A CAMPSITE on the edge of the Quantock Hills can rapidly expand to provide extra accommodation for the growing Hinkley Point C nuclear power station workforce.

Somerset Council has given temporary three-year planning permission for Terry Ayre to provide another 100 caravans at his Moorhouse Campsite, in Holford.

Mr Ayre said the expansion would allow Hinkley workers to live within easy reach of the construction site.

Europe’s largest construction site currently has up to 10,000 workers on it and EDF Energy, which is building the nuclear power station, has recently started talks with the council to be allowed even more – despite Hinkley’s original planning permission stipulating the workforce would peak at 5,000.

The council’s planning committee this week unanimously approved the new caravan pitches on the eastern edge of Moorhouse Farm, with access onto an unnamed road which linked the A39 to Stogursey.

A new block will also be built in the centre of the wider campsite to provide toilets and showers, including one with disabled access, for the Hinkley workers.

A plan showing how 100 caravans will be sited at Moorhouse Campsite, Holford, for Hinkley Point C workers.
A plan showing how 100 caravans will be sited at Moorhouse Campsite, Holford, for Hinkley Point C workers. (Acorus)

Mr Ayre originally intended to provide 115 new pitches on site, but reduced the number to 100 following conversations with planning officers.

A smaller number of pitches for Hinkley purposes was previously set aside at the campsite’s northern edge, with the temporary planning permission secured in 2018 being extended.

The majority of the nuclear workers housed in the new caravans are expected to travel to and from the construction site via existing park and ride services funded by EDF rather than using their own vehicles.

EDF now expects the total number of workers on site to rise to about 12,000 by the middle of 2025, with the first of Hinkley C’s two reactors scheduled to begin generating electricity by September, 2028.

Mr Ayre told the planning committee: “These pitches are for touring caravans that are owned by the workers that would be staying on site, they are not mobile or static homes.

“Some prefer to cycle to the site rather than use the bus, and we are willing to provide a bike shelter for them.

“My wife and I have over 30 years’ experience of running campsites, both at Moorhouse Farm and in West Bagborough.

“We have always found EDF workers to be respectful and quiet.”

Cllr Gwil Wren raised concerns about how well the local roads would cope in light of such a rapid expansion.

He said: “The number of caravans on site is going to almost double. This is not a simple increase.”

Cllr Rosemary Woods said the Holford campsite was a suitable location for housing Hinkley workers, many of whom were not from the Westcountry.

She said: “We have to be kind to the workers.

“They are going to be away from home, and this is a nice site.

“If you are off shift and you are at a loose end, you can walk down to Kilve – there is a lot to do.

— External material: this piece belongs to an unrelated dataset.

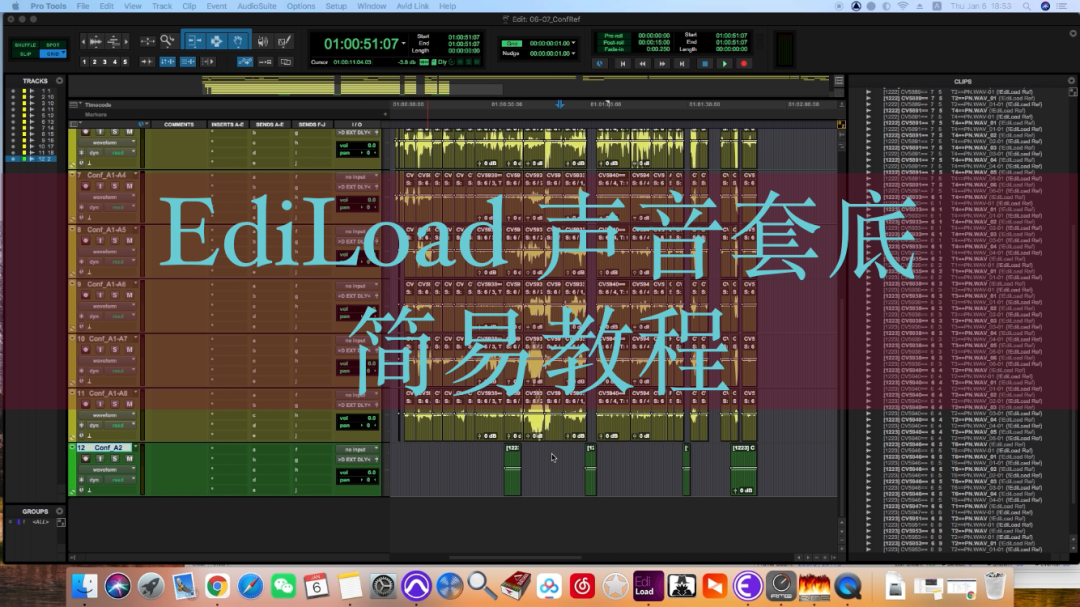Activate Slip edit mode button
Screen dimensions: 1080x607
click(x=26, y=54)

“If locals complain to Hinkley about their people, they will take that into account – they will not allow things that are unacceptable to go on, because it reflects badly on them.”

Cllr Steven Pugsley said: “We have got to accept the fact that we have the biggest building site in western Europe within a short coach ride of this campsite.

“This is a practical solution to part of the accommodation problem.

“It is time limited for three years and we have planning conditions in place for the restitution of the site.”

EDF Energy is looking to expand several local campsites which were being used to accommodate additional workers, as well as providing more accommodation on its own campuses in Bridgwater and close to the construction site.

The former Sedgemoor District Council approved plans last March for 58 additional pitches at Mill Lane Camping and Caravan Park, in Watery Lane, Fiddington, with a further 100 pitches expected to be delivered at the Quantock Lakes site, near Nether Stowey.